[Python-ideas] Python Convert

Steven D'Aprano steve at pearwood.info
Fri Jul 12 07:16:57 CEST 2013


On 12/07/13 12:01, Daniel Rode wrote:
> Since Python3, the python creators removed a lot of encodings from the
> str.encode() method. They did it because they weren't sure how to implement
> the feature in Python3. They wanted it to be better.

That's wrong. They didn't remove them, they are just inaccessible from the string API. And they didn't do it because they weren't sure how to implement the feature, but because the feature was broken. Strings had both an encode and decode method, and people kept using the wrong one and getting weird results.

Python 3 has the right API: you *encode* strings to bytes, and only bytes, and you *decode* bytes to strings, and only strings.

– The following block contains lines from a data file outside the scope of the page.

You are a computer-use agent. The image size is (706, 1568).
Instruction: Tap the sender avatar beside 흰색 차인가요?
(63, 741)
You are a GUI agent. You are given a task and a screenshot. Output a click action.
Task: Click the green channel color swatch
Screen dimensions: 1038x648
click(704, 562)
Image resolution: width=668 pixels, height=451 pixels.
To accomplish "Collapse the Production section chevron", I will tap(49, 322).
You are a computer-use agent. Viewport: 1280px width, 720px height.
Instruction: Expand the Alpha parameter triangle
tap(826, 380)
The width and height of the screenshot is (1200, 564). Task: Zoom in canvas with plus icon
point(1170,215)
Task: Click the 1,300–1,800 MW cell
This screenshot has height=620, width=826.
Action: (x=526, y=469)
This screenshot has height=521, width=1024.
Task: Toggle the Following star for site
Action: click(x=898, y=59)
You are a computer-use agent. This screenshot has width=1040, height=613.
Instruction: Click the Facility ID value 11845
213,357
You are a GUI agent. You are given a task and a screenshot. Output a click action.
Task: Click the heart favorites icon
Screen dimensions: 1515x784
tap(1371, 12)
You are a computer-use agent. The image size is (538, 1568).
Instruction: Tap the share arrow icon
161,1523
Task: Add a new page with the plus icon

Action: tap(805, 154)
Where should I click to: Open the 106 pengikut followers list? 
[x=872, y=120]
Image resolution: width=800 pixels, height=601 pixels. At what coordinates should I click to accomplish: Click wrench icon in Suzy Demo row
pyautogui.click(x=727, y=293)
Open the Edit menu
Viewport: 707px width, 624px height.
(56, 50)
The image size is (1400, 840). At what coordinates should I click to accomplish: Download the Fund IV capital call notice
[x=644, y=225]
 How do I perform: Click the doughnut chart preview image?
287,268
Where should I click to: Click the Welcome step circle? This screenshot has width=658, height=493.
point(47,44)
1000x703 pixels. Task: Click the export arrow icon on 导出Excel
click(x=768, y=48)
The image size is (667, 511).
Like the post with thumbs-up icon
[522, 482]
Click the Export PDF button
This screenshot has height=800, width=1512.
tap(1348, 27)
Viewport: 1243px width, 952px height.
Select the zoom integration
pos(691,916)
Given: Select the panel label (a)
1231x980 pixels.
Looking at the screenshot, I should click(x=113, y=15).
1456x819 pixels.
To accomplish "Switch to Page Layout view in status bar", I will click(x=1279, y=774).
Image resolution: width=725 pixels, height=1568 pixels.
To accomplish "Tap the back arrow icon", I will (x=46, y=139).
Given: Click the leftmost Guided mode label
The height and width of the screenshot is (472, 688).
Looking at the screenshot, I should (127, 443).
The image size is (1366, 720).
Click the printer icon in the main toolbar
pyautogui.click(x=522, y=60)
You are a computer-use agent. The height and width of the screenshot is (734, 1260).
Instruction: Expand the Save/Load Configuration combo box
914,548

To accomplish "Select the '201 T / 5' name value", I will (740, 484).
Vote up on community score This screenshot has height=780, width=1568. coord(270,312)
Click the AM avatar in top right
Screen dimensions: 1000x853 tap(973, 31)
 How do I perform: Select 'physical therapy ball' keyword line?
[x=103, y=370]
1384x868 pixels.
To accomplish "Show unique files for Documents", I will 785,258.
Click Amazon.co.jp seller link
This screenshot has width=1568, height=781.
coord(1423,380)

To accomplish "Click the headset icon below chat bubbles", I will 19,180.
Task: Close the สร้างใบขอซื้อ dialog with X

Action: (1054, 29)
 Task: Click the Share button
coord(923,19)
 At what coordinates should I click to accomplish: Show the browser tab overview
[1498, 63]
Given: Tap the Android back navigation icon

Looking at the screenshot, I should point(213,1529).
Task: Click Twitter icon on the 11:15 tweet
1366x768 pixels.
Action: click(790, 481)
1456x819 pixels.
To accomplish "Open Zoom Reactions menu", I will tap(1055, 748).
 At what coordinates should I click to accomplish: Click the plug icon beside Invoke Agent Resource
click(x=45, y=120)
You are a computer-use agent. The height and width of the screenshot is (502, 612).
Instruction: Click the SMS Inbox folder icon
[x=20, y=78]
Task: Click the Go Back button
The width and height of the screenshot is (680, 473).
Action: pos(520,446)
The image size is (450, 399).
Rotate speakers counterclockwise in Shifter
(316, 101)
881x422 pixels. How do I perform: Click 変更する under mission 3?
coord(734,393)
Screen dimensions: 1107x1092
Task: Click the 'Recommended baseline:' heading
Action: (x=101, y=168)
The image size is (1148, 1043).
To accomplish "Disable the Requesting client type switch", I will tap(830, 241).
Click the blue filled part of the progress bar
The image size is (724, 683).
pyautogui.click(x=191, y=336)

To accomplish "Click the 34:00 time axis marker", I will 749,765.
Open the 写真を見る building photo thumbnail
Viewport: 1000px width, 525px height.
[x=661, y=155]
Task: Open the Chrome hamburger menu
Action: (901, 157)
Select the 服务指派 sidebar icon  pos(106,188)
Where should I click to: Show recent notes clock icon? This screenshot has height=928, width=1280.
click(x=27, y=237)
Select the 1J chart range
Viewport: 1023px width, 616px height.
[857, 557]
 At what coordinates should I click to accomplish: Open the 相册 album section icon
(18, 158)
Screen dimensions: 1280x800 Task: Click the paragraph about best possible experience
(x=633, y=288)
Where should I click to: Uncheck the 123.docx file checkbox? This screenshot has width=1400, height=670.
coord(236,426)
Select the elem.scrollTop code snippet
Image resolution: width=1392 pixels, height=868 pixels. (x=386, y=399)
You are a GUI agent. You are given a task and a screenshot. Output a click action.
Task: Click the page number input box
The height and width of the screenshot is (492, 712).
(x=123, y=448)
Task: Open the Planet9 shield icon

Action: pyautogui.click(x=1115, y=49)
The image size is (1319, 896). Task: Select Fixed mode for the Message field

However, the codec machinery is a lot more general than just str <-> bytes. Codecs can transform from bytes to bytes, or from strings to strings, or to other things, and you can still do so using the codecs module:

py> codecs.encode(b"Hello World", "hex_codec")
b'48656c6c6f20576f726c64'
py> codecs.encode("Hello World", "rot_13")
'Uryyb Jbeyq'


although the interface is a bit clunky. There's no way of telling ahead of time whether a codec expects bytes or strings.


See also this open bug report:

http://bugs.python.org/issue7475

and this one, pointing out that there's no easy way to know what codecs are available:

http://bugs.python.org/issue17878


So there's a fair bit of improvement needed in the codec machinery.